Professor universitário de intensa e brilhante vida intelectual, Roberto Ventura dedicou-se ao longo de sua vida ao estudo de Os sertões, obra que o fascinava não só pelo hibridismo de uma narrativa que transita entre literatura, história e ciência, mas pela interpretação original que propõe do Brasil.
A leitura da obra instigou o interesse pela vida do autor, sobre a qual Ventura se debruçou por mais de uma década a fim de escrever a biografia que pretendia finalizar em 2002, ano do centenário de Os sertões. Um acidente fatal, no entanto, em agosto daquele ano, interrompeu sua vida e o projeto. O que ficou de Euclides da Cunha: uma biografia, título que daria à sua obra, foi reunido em Retrato interrompido da vida de Euclides da Cunha, de 2003, que teve organização de Mario Cesar Carvalho e José Carlos Barreto de Santana.
Segundo este último, em um dos textos de abertura do livro, Ventura “sabia das dificuldades que o aguardavam na busca para trazer novas contribuições no âmbito dos estudos euclidianos.

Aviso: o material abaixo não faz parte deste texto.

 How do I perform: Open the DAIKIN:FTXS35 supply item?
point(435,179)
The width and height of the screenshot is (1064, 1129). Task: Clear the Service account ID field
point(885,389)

Optou por realizar um rigoroso e quase obsessivo levantamento documental”. E é o que se observa no arquivo de Ventura, sob a guarda do Instituto Moreira Salles desde 2005. Dentre os quase 105 cadernos manuscritos de fichamentos e anotações diversas e as centenas de recortes de jornais e revistas, além de artigos que seriam publicados na Folha de S. Paulo ou em outros jornais e revistas, destacam-se muitas reproduções de documentos de Euclides da Cunha, como fotografias de cartas recebidas ou remetidas pelo escritor a Reinaldo Porchat, Vicente de Carvalho, Monteiro Lobato, Coelho Neto, Francisco de Escobar, a quem enviou carta antológica, Academia Brasileira de Letras, na qual indica seu voto para a cadeira que pertencia a José do Patrocínio, e Machado de Assis, dentre outros.

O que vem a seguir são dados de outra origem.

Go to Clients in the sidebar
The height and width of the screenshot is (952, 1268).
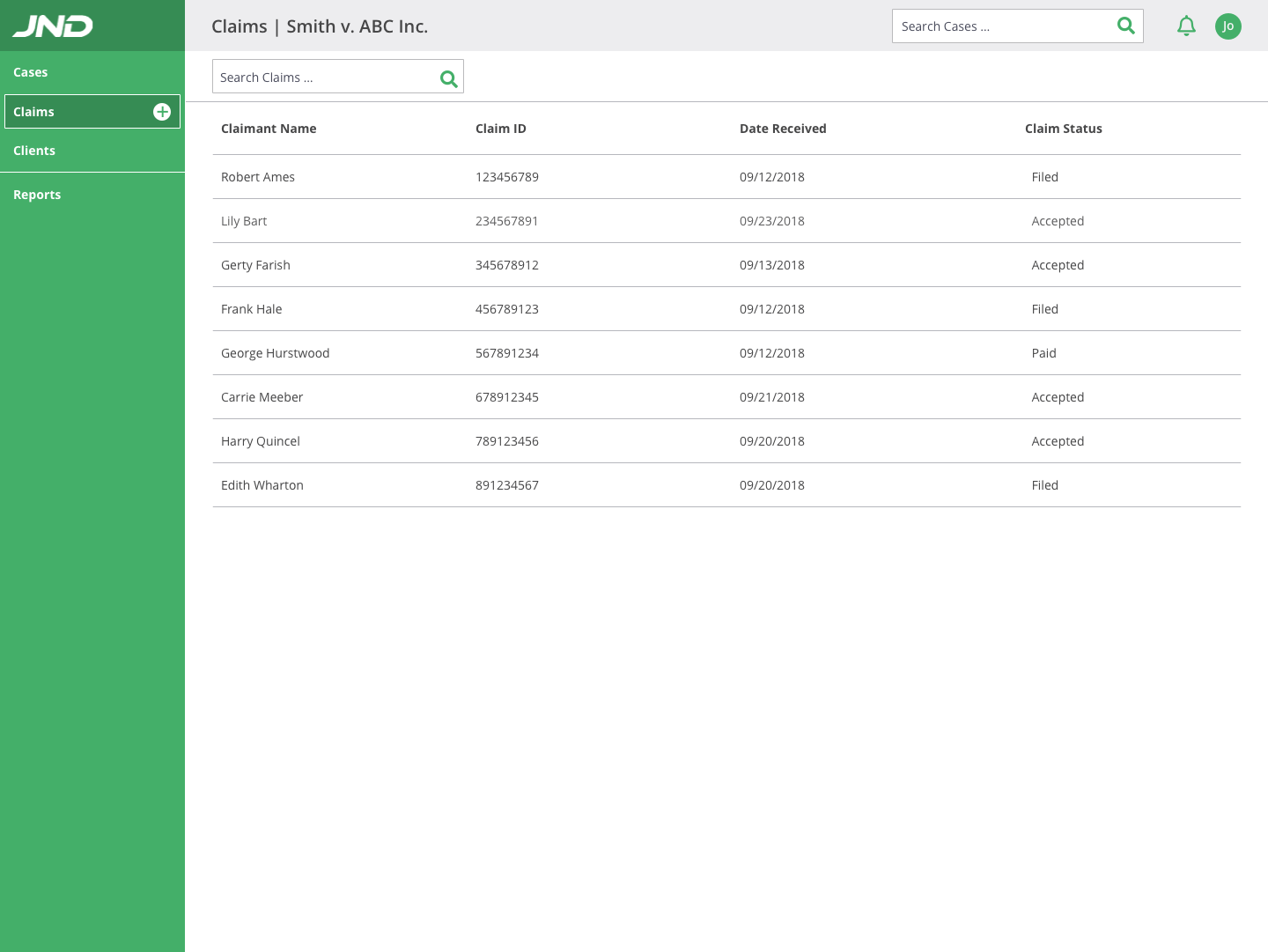pyautogui.click(x=34, y=151)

Em uma carta, o autor de Dom Casmurro comenta a eleição de Euclides para a Academia Brasileira de Letras, ocorrida um ano após a publicação de Os sertões: “Não é mister dizer-lhe o prazer que tivemos na sua eleição para a Academia, e pela alta votação que lhe coube, tão merecida. Os poucos que, por anteriores obrigações, não lhe deram o voto, estou que ficaram igualmente satisfeitos. Como membros da Academia, estimarão que esta se fortaleça com escolhas tais”.

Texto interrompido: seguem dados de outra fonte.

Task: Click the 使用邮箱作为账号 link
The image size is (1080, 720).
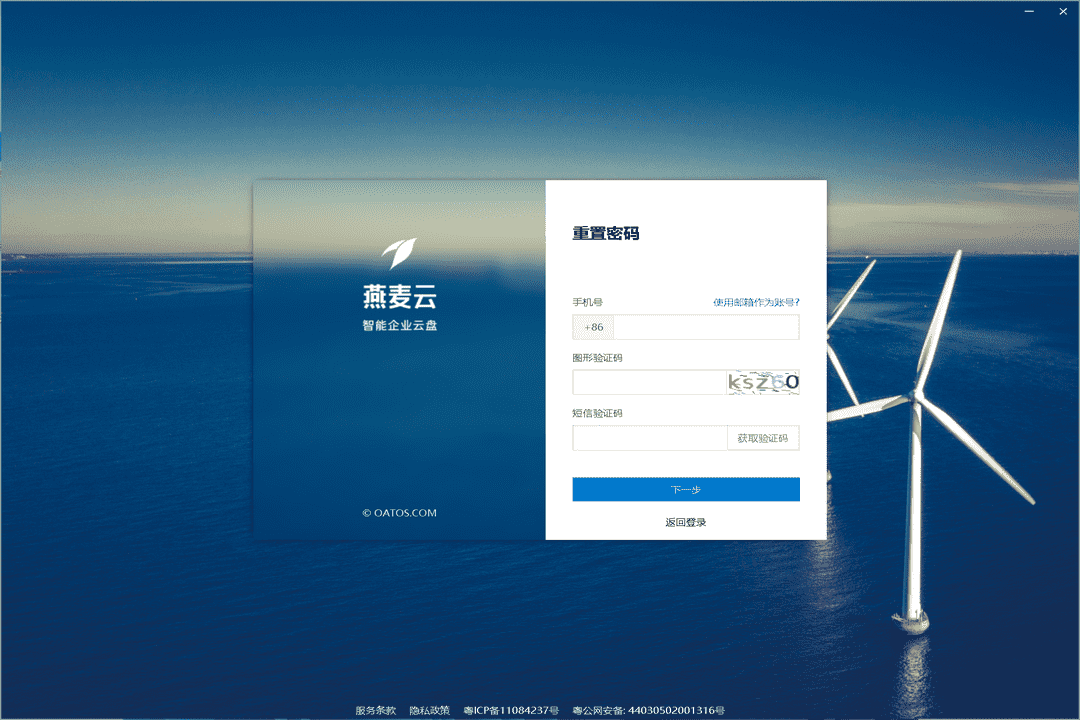Action: click(x=755, y=300)

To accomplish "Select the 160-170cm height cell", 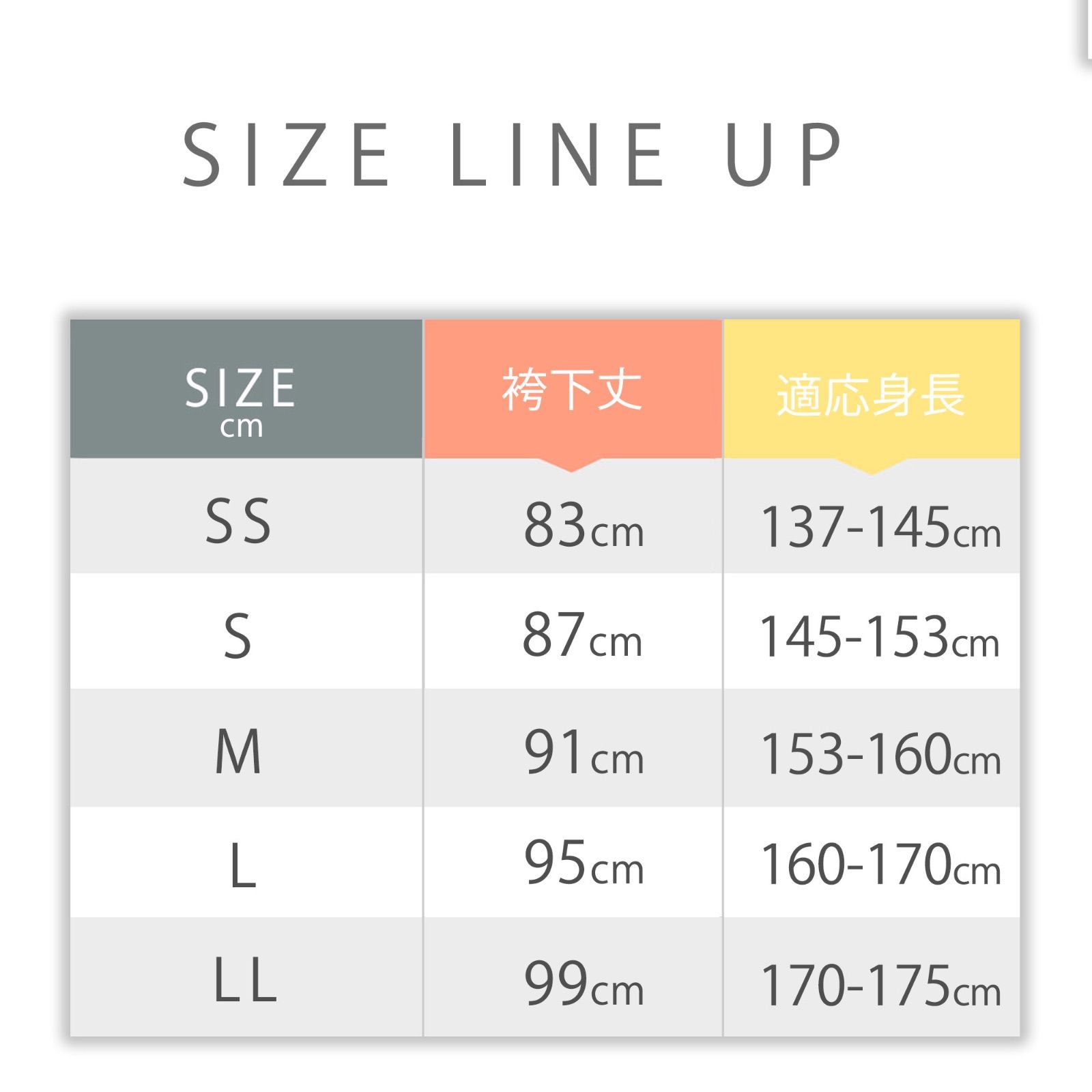I will click(880, 865).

Outra carta importante fotografada por Ventura é a enviada por Dilermando de Assis a Ana Ribeiro, mulher de Euclides. Os dois iniciaram um romance em 1905, na Pensão Monat, no Rio de Janeiro, quando Euclides se encontrava na Amazônia, na missão de levantamento cartográfico das cabeceiras do Rio Purus. Ao retornar ao Rio em 1906, Euclides encontrou Ana grávida de três meses do menino Mauro, que morreu com sete dias de vida devido a uma debilidade congênita.
A carta do amante ao seu “idolatrado amor” foi escrita em 6 de outubro de 1909, menos de dois meses depois da tragédia da Piedade, como ficou conhecido o assassinato de Euclides por Dilermando em troca de tiros que envolveu ainda Dinorá, irmão de Dilermando, no dia 15 de agosto do mesmo ano. Em tom apaixonado, ele escreve: “Experimento mesmo um saboroso deleite que me invade a alma, à proporção que as tuas palavras me envolvem o coração, tamanha, tão poderoso que se me afigura uma ascensão aos piáculos da glória. […] que tenho-te como esposa é difícil duvidar, pois só uma legítima consorte poderá assim inundar de prazeres e consolações a alma angustiada de um proscrito”.
Dilermando se casaria realmente com Ana em 1911, após ser absolvido no processo pela morte de Euclides e, posteriormente, pela de Euclides da Cunha Filho, o Quidinho, que tentara vingar o pai. O casamento durou até 1926, quando Ana de Assis, nome que adotara com o casamento, mudou-se para a ilha de Paquetá, onde viveu sozinha até o dia 12 de maio de 1951, quando morreu vítima de um câncer de pulmão.